#### DO THIS:
Can you rewrite the listing below as a numbered list, one entry per line, with the blank lines dropped?

*-*-*

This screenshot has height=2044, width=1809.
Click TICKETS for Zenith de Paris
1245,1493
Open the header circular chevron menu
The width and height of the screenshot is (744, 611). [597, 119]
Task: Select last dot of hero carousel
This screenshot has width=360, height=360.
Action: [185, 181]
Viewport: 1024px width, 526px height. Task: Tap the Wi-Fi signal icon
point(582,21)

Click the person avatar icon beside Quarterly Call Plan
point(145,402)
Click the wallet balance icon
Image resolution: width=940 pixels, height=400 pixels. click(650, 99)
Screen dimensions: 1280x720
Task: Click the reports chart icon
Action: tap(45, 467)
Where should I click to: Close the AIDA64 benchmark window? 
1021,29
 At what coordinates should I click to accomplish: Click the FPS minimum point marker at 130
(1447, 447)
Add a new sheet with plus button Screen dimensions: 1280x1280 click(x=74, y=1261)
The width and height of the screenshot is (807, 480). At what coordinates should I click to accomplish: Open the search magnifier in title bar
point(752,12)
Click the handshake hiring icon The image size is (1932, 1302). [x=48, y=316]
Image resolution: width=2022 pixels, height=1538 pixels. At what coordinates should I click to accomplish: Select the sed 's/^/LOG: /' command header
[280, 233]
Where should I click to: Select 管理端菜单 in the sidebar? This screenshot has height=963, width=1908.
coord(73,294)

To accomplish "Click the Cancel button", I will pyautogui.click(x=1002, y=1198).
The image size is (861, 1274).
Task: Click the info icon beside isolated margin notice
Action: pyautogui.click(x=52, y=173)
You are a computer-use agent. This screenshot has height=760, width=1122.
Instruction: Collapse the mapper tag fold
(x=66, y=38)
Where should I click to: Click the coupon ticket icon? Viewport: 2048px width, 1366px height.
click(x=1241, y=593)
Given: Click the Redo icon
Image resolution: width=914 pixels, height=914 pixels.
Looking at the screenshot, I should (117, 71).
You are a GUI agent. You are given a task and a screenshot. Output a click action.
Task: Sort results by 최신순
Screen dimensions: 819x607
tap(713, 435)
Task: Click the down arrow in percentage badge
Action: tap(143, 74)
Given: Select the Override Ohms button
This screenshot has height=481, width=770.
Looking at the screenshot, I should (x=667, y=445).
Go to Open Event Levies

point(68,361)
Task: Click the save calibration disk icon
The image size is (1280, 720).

*-*-*

#### SOLUTION FOR THIS TASK:
1. This screenshot has height=2044, width=1809.
2. Click TICKETS for Zenith de Paris
3. 1245,1493
4. Open the header circular chevron menu
5. The width and height of the screenshot is (744, 611). [597, 119]
6. Task: Select last dot of hero carousel
7. This screenshot has width=360, height=360.
8. Action: [185, 181]
9. Viewport: 1024px width, 526px height. Task: Tap the Wi-Fi signal icon
10. point(582,21)
11. Click the person avatar icon beside Quarterly Call Plan
12. point(145,402)
13. Click the wallet balance icon
14. Image resolution: width=940 pixels, height=400 pixels. click(650, 99)
15. Screen dimensions: 1280x720
16. Task: Click the reports chart icon
17. Action: tap(45, 467)
18. Where should I click to: Close the AIDA64 benchmark window? 
19. 1021,29
20.  At what coordinates should I click to accomplish: Click the FPS minimum point marker at 130
21. (1447, 447)
22. Add a new sheet with plus button Screen dimensions: 1280x1280 click(x=74, y=1261)
23. The width and height of the screenshot is (807, 480). At what coordinates should I click to accomplish: Open the search magnifier in title bar
24. point(752,12)
25. Click the handshake hiring icon The image size is (1932, 1302). [x=48, y=316]
26. Image resolution: width=2022 pixels, height=1538 pixels. At what coordinates should I click to accomplish: Select the sed 's/^/LOG: /' command header
27. [280, 233]
28. Where should I click to: Select 管理端菜单 in the sidebar? This screenshot has height=963, width=1908.
29. coord(73,294)
30. To accomplish "Click the Cancel button", I will pyautogui.click(x=1002, y=1198).
31. The image size is (861, 1274).
32. Task: Click the info icon beside isolated margin notice
33. Action: pyautogui.click(x=52, y=173)
34. You are a computer-use agent. This screenshot has height=760, width=1122.
35. Instruction: Collapse the mapper tag fold
36. (x=66, y=38)
37. Where should I click to: Click the coupon ticket icon? Viewport: 2048px width, 1366px height.
38. click(x=1241, y=593)
39. Given: Click the Redo icon
40. Image resolution: width=914 pixels, height=914 pixels.
41. Looking at the screenshot, I should (117, 71).
42. You are a GUI agent. You are given a task and a screenshot. Output a click action.
43. Task: Sort results by 최신순
44. Screen dimensions: 819x607
45. tap(713, 435)
46. Task: Click the down arrow in percentage badge
47. Action: tap(143, 74)
48. Given: Select the Override Ohms button
49. This screenshot has height=481, width=770.
50. Looking at the screenshot, I should (x=667, y=445).
51. Go to Open Event Levies
52. point(68,361)
53. Task: Click the save calibration disk icon
54. The image size is (1280, 720).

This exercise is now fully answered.